I recently received a phone call from a distressed farmer who had driven 4 hours from Southern Cross because the GPS device which attaches to his tractor had received a power surge and would now not boot up. Farmers use these devices to track where they have sprayed chemicals on a paddock or seeded a particular paddock and without this information they simply could not work.
Worse still was the time sensitivity of the job as the failure occurred whilst the farmer wa spraying chemicals and once they are mixed in the tank of the tractor the chemicals can go off and lose their effectiveness. In addition it is impossible for the farmer to respray chemicals over areas that have already sprayed as the dual application of chemicals will kill the soil.

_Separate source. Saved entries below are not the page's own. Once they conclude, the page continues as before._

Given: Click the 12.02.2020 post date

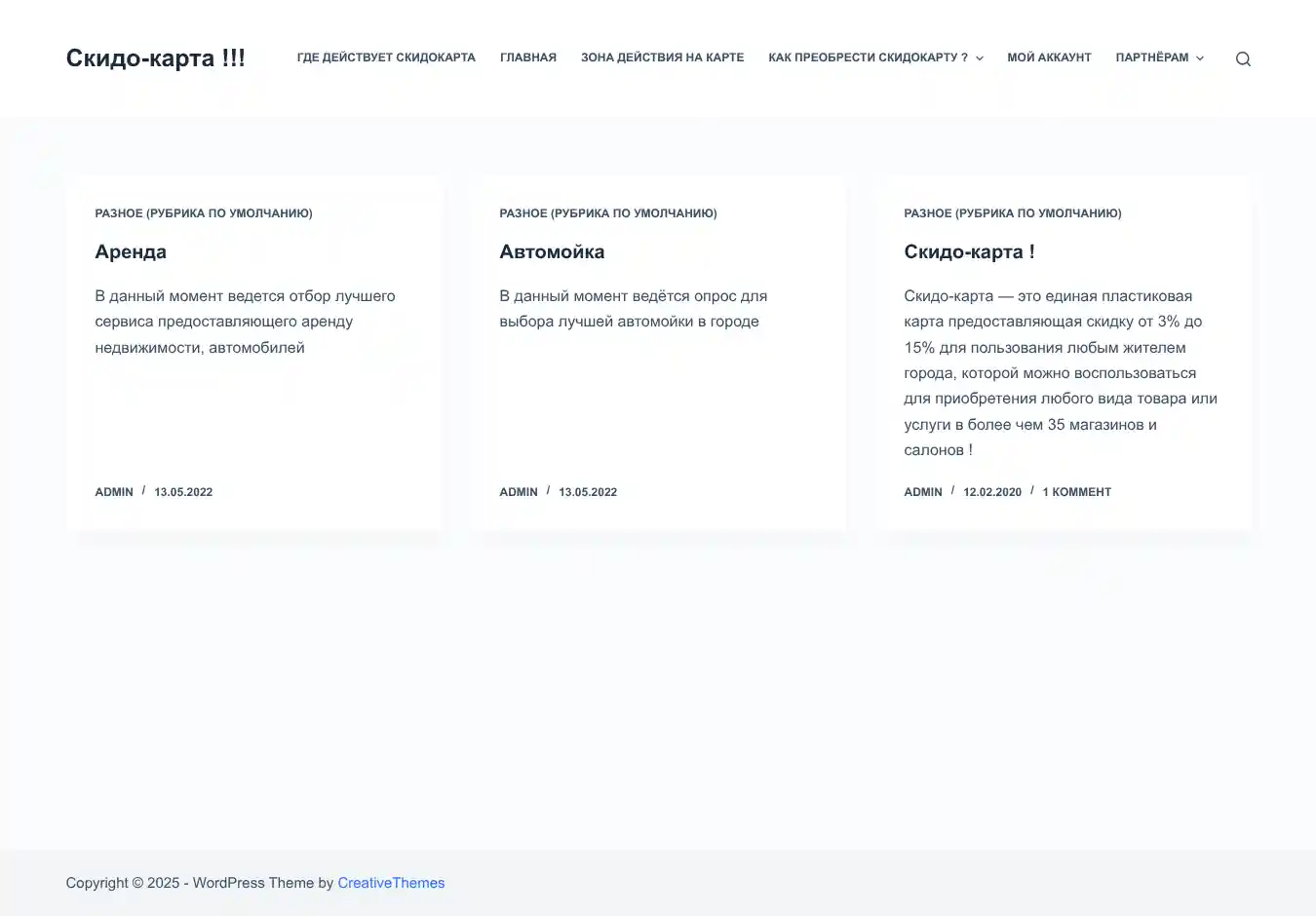Looking at the screenshot, I should coord(992,492).
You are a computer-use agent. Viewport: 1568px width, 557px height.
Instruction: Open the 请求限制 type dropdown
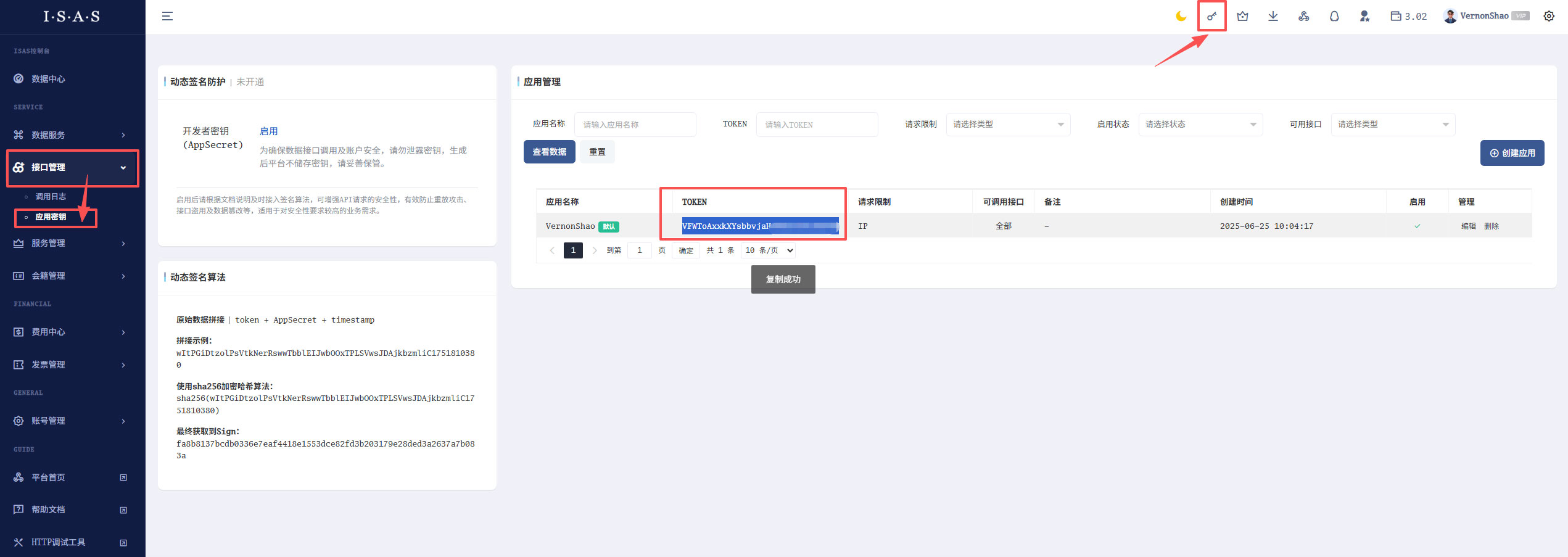pyautogui.click(x=1007, y=125)
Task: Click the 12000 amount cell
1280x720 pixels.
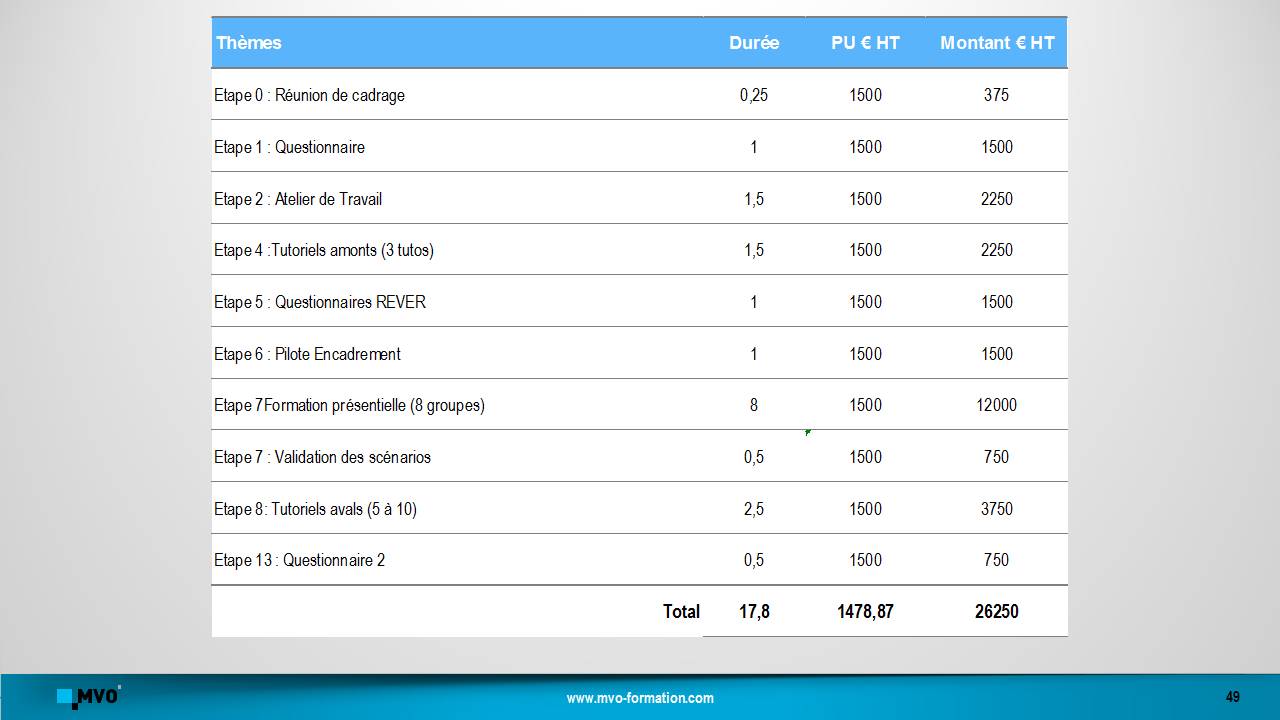Action: (996, 405)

The picture above is the X25 model of the GPS systems distributed by Top Con Farm Guidance Systems. The actual system that was delivered to me was the X20 model which looked turn of the century in terms of architecture eg a celeron 1GHZ processor , DDR 266 Ram running Windows XP. Storage of the whole system was contained on a not so whopping 2GB Compact Flash Card.
The Cause of the Problem
At the heart of the problem was the Compact Flash Card , as seen above , although it was formatted with NTFS , I have gone into some depth about the fragility of the FAT file system elsewhere, however because the flash card was only 2GB in size there was no room for a duplicate MFT ( aka Master File Table). I do not want to get into a discussion about filesystems but for the uninitiated it acts as an index for all the files contained on any storage medium and is used by the operating system to open / modify files. Part of it’s job is to record the location of the file on the drive/card. the location of any file will consist of an allocation unit called blocks and a large file may consist a large number of blocks. So if the MFT gets corrupted files cannot be read and the system cannot work.
Usually if you install any flavour of windows on a large enough drive / card 2 copies of the MFT are kept in case one gets corrupted however due to the small size of the Compact Flash Card there was only one copy and it was corrupted. This became obvious once we scanned the offending Compact Card with R-Studio and found there was no GPS data later than 2013.
Diagnosis
Fortunately the farmer had brought along an identical GPS system which was working and this allowed to me see the contents of the files which contained GPS data and as it turns out these files were not complicated. They were simple text files called paddock which contained some header info and a series of GPS co-ordinates. The picture below is an example of such data.
This then led me to believe I could perform a RAW RECOVERY and with luck recover the correct data. Raw recoverys are tricky as they rely on no information from the MFT but simply scan the whole storage medium block by block and attempts to identify files based on signatures. The start of any file is easy to recognise however it’s end is not so easy and a successful RAW recovery requires that the file is stored contiguously on the disk however if the file is a large file which has been edited many times then it is likely to have become fragmented and a raw recovery becomes difficult.
Data Recovery
After performing the RAW Recovery and sifting thru the large number of text files restored we found GPS data which looked promising , of course the next trick is to reincorporate that data into a running system which we were fortunate to have. Reincorporating data often requires some guess work on my behalf as the internal workings of a computer program can only be as good as the design of the program , anyway we managed to bring up the required maps which looked familiar and which were dated correctly.
As a footnote I phoned the farmer approx a week after performing the recovery to check that all had gone well and I was pleased to here the recovery had been successful. It’s important , certainly for billing purposes, that I validate the success of the work.
I cannot repeat this point too often that whenever a business or enterprise relies on data to operate then it is essential that it should have a backup and disaster recovery solution in place.